The problem is power without restraint. As Lord Acton put it, “power corrupts and absolute power corrupts absolutely.” One solution is a system of legal checks and balances. The law can prevent abuses of power. But virtue requires self-restraint.

It also helps to reflect upon the nature of power and ambition. Shakespeare provides a clue, suggesting in Hamlet that the substance of ambition is the shadow of a dream. Power inflames desire and our sense of entitlement. The more we get, the more we want. But political power is ephemeral. It is nothing but the opinion of others.

The game of power requires a constant effort to keep the hot air blowing in your own preferred direction. And when the winds shift, as they always do, the tyrant rants and howls like old King Lear raving on the heath.

Pride makes us stubborn and irrational. The young prince in Antigone warned his father against being inflexible and unreasonable. He suggested that his father should relent—and listen and learn. King Creon, of course, ignores this advice. The family is destroyed. And the desolate king learns too late the lesson of moderation.

IT IS IN MODESTY, DECENCY, HARD WORK AND CARING RELATIONSHIPS THAT HAPPINESS IS FOUND.

Tragedies also show that wisdom can be found in unexpected places—in the voices of the powerless. Throughout Western literature, powerful men routinely ignore and degrade women. They do not listen to the blind or the young. In Shakespeare, the fool offers insight. In Greek tragedy, it is the chorus of the people who provide the voice of conscience.

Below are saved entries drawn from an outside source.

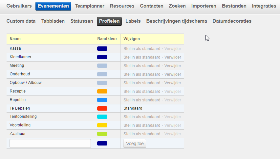Select the cyan swatch for Tentoonstelling
The height and width of the screenshot is (159, 280).
pos(102,117)
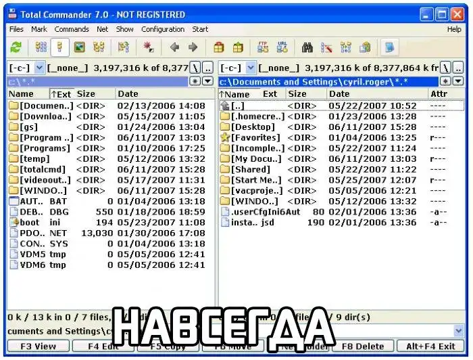
Task: Open right panel directory history arrow
Action: point(458,81)
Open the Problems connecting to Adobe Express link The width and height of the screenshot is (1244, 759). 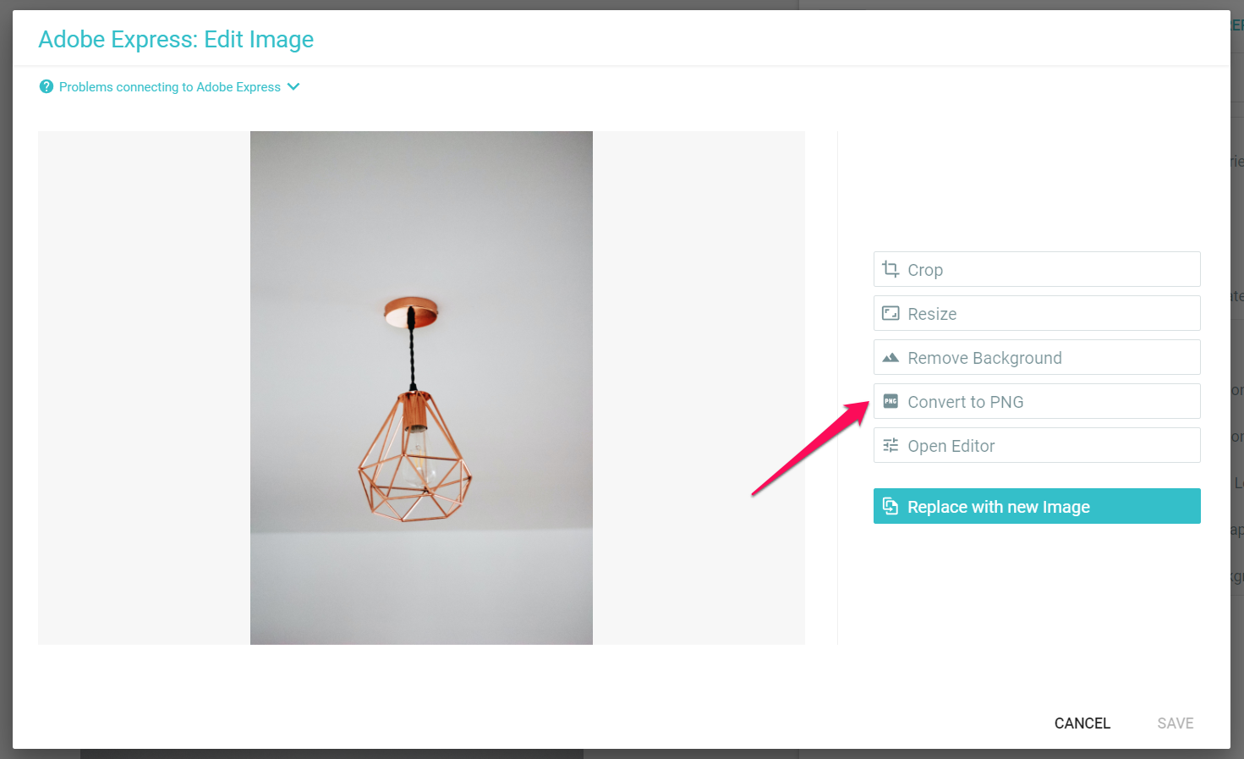[169, 87]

Here, then, is a source of hope. Normal people—lowly, hard-working, ordinary people—possess a kind of wisdom and virtue that the powerful seem to lack. We, the people, can learn from observing the tempests of political life a lesson of how not to live. We ought to discover that “wisdom is the supreme part of happiness” as Sophocles explains. It is in modesty, decency, hard work, and caring relationships that happiness is found.

The powerful fret and strut for their hour upon the stage—and then are heard no more. What’s left is a tale seemingly told by an idiot, full of sound and fury, signifying nothing.